While residues of banned pesticides in the atmosphere are declining around the world India continues to have exceptionally high levels, a new study shows.
Portable samplers using chemically treated resin and deployed at several sites on seven continents from 2005 to 2008 showed that ‘organochlorine’ or chlorine-containing pesticides such as DDT (Dichloro-Diphenyl-Trichloroethane), chlordanes and endosuplhans (that also contains sulphur) are declining in most regions, suggesting the effect of worldwide bans.
But levels of organochlorine pesticides in India remain “exceptionally high”, researchers from the University of Toronto at Scarborough, Canada, reported in this month’s (September 2010) issue of Journal of Environmental Monitoring, published by the Royal Society of Chemistry.
For example, while the concentration of the pesticide ‘gamma HFC’ (hexachlorocyclohexane) is 0.3 nanograms (a nanogram is one-billionth of a gram) at Cape Grim in Australia, it is 800 nanograms in Delhi in India.
The findings suggest that though several harmful pesticides that persist in the air have been banned in the western world, there is still significant use in developing countries. An estimated 11 billion tonnes of pesticides are used each year worldwide.
Debi Sharma, senior scientist at the Indian Institute of Horticultural Research, Bangalore, told SciDev.Net that “it is common knowledge that in India the use of DDT is banned in agriculture but not for public health purposes.’’ Other pesticides such as aldrin, used against termites, conform to a ban imposed six years ago, he said.
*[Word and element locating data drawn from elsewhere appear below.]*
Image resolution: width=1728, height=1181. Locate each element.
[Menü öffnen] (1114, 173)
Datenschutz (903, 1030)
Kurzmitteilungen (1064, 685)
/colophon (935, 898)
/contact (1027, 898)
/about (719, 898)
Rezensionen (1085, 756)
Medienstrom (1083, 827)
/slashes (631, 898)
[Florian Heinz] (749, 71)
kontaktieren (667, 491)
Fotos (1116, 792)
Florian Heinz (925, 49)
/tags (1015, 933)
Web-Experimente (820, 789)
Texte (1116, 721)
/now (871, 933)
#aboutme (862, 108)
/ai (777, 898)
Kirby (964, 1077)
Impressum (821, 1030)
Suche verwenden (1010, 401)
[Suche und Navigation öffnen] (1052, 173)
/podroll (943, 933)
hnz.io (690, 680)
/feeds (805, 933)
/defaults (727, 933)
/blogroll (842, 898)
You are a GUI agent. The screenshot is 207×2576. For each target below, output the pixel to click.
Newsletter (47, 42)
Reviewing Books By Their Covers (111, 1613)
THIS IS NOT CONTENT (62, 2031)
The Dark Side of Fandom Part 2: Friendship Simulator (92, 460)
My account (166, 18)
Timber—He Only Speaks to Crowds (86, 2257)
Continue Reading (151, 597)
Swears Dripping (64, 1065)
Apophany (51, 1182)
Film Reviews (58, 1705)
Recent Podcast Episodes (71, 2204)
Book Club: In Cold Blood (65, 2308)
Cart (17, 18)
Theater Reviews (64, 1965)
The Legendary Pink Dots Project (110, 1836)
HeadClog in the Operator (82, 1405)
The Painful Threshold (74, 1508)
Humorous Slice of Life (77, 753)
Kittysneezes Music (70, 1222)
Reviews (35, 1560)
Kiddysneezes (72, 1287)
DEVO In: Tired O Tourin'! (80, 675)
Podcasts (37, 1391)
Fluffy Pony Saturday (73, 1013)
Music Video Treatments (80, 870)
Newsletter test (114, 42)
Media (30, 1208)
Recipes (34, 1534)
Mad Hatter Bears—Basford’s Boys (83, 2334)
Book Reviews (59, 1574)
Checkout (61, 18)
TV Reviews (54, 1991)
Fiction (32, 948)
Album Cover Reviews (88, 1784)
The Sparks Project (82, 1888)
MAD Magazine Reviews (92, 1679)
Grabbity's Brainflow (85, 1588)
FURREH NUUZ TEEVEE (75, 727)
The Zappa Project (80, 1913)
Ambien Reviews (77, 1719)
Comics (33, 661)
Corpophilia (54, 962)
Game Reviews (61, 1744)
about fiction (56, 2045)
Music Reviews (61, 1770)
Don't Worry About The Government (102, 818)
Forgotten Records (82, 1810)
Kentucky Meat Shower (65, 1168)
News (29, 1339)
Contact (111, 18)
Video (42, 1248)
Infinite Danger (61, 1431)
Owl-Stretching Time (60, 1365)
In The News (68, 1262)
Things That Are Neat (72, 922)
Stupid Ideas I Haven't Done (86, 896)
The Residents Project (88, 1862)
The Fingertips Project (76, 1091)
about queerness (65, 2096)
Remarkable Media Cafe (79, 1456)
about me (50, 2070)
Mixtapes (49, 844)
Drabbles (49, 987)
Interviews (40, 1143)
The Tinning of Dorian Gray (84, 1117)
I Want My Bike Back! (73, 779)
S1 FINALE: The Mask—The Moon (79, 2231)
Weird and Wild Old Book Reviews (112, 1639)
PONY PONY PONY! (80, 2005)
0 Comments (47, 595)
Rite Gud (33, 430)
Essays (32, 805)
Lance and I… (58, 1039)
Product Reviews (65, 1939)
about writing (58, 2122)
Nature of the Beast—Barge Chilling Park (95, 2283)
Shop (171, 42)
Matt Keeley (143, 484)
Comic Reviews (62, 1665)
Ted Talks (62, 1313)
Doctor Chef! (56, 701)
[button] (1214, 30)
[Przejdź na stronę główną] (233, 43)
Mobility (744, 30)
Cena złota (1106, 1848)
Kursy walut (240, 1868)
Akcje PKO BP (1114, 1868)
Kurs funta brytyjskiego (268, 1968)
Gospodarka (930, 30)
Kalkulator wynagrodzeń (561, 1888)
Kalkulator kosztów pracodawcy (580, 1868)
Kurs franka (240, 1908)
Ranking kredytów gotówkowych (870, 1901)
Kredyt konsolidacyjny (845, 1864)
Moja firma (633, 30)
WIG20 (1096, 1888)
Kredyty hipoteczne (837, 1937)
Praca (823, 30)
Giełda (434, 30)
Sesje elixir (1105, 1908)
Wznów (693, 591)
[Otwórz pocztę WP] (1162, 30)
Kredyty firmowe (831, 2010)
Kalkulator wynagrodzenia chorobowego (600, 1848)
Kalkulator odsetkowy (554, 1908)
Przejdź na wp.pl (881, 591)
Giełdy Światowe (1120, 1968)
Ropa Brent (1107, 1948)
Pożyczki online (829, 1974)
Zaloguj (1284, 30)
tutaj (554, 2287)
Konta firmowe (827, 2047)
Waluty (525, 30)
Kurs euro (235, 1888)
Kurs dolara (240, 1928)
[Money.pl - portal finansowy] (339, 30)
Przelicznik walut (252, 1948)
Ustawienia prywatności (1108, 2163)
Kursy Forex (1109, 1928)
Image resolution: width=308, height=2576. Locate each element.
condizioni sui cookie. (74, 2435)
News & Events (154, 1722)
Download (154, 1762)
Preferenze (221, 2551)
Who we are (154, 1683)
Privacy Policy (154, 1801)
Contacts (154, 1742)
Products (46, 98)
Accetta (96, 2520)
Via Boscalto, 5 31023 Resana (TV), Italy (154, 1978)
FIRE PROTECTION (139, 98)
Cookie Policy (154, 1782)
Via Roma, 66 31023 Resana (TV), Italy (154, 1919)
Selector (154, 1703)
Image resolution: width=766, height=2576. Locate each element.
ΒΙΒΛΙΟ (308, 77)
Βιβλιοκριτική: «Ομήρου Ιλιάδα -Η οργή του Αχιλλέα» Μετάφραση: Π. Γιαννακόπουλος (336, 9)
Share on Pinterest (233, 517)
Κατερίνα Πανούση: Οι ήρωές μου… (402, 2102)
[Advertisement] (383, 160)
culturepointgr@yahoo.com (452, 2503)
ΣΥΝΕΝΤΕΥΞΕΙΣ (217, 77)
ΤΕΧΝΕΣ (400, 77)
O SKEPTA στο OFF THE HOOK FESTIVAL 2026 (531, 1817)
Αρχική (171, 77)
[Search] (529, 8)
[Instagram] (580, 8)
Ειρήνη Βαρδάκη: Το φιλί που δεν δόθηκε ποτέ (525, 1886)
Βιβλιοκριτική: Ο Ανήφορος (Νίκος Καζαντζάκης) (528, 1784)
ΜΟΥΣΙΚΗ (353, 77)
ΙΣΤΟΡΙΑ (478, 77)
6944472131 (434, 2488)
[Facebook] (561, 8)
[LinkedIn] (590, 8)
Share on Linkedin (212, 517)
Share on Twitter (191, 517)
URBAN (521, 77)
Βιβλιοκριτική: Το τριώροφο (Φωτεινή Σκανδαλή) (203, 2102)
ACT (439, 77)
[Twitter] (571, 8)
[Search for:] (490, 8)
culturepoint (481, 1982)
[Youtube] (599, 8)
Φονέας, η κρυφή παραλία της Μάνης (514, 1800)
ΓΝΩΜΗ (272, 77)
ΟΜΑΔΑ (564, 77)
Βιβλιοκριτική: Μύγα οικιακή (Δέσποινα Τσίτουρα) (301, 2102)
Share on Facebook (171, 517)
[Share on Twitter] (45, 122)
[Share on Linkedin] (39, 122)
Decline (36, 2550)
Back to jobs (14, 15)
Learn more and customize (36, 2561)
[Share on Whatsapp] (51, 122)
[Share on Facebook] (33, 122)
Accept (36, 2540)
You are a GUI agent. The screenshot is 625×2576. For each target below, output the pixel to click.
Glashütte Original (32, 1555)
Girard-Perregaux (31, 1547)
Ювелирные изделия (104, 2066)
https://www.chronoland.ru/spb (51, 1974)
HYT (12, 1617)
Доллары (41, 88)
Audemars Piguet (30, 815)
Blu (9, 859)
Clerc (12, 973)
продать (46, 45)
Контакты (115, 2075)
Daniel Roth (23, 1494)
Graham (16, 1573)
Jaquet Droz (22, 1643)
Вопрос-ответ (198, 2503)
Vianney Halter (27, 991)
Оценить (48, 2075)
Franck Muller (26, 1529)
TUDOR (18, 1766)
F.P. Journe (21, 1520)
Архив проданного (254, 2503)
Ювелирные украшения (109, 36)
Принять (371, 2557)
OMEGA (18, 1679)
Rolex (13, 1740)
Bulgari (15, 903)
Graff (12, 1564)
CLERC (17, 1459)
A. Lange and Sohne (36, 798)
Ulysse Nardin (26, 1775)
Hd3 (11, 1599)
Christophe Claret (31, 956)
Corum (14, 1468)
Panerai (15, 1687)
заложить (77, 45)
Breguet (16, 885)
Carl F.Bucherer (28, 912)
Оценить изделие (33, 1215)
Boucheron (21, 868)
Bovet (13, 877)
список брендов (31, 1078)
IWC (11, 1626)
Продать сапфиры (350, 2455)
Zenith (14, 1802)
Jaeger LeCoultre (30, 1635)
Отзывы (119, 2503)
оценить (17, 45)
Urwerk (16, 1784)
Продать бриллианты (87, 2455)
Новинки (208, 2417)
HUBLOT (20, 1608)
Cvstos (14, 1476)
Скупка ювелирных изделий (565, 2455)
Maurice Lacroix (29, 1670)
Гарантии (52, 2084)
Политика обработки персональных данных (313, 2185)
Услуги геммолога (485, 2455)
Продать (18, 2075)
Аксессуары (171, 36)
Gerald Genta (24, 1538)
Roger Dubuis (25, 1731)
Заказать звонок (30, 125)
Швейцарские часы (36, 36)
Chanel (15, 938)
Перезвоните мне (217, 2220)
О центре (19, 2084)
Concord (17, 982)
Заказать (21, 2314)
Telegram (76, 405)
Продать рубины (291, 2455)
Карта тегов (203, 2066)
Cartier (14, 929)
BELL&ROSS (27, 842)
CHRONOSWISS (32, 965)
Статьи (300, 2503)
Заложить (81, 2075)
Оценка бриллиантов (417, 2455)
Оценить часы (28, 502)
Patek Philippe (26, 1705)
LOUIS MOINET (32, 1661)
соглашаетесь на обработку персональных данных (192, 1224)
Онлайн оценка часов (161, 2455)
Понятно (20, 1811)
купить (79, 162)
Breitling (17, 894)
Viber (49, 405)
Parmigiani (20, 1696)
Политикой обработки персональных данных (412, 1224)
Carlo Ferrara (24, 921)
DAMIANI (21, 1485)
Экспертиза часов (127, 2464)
Studies by scientists at the National Institute of Occupational Health, Ahmedabad, published in the Bulletin of Environmental Contamination and Toxicology in 2004, showed that pesticides released into the environment entered living organisms, causing health problems. For example, endosulfan exposure delayed sexual maturity in boys and interfered with the production of male hormones.